Aliás, os portugueses sabem que encontram, aqui, um mercado melhor para investirem e fazerem dinheiro mais rápido, ao contrário do que ocorre em Portugal. O mercado angolano dá brechas para isso, e é fértil para quem vem de um mercado tão competitivo quanto o europeu. Angola é, para muitos cidadãos de outras paragens, um eldorado.
O que está aqui em causa não é o investimento estrangeiro e a mão- -de-obra especializada, tão necessária para alavancar a nossa economia. Os nossos amigos portugueses sabem que se dão bem aqui. Há mesmo quem diga que eles já são da família. Que o digam os nossos compatriotas de Benguela, Huambo, Lubango, de Malanje ou de Luanda.

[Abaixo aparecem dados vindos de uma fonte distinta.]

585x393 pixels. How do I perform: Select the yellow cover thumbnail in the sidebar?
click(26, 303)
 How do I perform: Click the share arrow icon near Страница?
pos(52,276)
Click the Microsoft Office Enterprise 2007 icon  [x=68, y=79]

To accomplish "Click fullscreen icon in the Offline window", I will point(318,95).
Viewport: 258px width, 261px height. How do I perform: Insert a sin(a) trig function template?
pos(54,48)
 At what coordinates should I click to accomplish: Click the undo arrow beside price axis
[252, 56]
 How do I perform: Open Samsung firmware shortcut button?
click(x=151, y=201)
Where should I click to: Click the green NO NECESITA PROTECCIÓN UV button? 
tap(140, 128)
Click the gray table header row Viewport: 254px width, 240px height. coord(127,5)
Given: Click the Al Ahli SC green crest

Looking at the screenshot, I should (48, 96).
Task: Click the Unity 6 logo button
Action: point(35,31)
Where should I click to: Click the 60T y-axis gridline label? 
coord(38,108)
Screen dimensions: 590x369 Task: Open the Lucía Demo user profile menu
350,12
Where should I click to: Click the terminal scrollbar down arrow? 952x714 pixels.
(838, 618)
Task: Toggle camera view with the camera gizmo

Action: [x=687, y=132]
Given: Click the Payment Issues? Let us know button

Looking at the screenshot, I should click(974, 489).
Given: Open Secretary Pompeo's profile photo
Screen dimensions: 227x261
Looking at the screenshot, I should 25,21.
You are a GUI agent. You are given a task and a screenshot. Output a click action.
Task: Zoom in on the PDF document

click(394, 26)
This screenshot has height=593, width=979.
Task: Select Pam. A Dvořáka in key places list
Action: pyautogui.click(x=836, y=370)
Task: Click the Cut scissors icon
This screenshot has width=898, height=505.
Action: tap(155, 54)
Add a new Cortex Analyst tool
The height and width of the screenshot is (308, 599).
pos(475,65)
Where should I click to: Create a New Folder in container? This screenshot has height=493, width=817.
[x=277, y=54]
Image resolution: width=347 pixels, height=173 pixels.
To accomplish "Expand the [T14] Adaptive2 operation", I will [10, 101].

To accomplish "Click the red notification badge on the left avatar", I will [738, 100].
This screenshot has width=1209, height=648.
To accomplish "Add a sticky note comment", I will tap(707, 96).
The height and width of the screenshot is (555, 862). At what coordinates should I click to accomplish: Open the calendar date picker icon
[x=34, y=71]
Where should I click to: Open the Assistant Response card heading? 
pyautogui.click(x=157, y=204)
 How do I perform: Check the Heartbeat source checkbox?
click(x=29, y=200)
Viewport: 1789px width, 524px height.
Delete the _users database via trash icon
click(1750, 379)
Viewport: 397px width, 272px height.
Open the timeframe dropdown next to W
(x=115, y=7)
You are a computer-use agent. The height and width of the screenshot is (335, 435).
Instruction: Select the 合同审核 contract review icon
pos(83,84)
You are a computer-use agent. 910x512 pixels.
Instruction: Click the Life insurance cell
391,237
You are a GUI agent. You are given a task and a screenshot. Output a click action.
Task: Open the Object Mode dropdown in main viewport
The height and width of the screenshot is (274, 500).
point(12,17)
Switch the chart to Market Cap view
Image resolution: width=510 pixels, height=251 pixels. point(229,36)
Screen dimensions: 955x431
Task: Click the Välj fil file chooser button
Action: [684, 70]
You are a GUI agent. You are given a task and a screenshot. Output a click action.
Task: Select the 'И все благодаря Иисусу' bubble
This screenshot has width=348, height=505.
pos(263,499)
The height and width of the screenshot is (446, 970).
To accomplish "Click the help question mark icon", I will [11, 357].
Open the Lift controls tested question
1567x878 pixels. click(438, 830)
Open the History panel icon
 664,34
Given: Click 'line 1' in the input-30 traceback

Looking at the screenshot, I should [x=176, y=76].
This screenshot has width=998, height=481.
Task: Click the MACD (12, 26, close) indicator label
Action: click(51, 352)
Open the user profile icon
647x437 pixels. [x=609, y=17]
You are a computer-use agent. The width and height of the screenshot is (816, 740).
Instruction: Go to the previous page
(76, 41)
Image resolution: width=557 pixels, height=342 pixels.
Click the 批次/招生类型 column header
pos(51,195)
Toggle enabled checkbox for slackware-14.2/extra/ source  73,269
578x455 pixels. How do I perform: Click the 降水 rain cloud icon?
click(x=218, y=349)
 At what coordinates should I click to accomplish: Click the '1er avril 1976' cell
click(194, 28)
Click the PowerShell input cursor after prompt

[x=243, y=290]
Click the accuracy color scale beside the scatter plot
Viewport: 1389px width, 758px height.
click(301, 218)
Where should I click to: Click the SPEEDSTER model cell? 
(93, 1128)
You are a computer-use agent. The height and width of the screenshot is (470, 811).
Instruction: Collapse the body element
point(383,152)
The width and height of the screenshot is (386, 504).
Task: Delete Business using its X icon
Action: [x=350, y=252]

Eles deram-se bem aqui, principalmente, nos sectores de serviços e da construção civil, e estão em vantagem. Quando não são gestores, são donos. O nosso mercado favorece-os. E, já agora, como estão os angolanos lá do outro lado? Quantos angolanos, pedreiros ou licenciados, prosperaram em Portugal? Quantos angolanos, ao longo dos anos de emigração em Portugal, se tornaram gerentes ou proprietários, ou coisa parecida? Não há memória sobre algum caso.
Tudo isso acontece, porque há, também, do lado de cá, do nosso lado, uma tendência preconceituosa de inferioridade em relação aos europeus e, em particular, aos portugueses. Aqui, no nosso País, em muitas ocasiões ser-se europeu já é certificado de competência.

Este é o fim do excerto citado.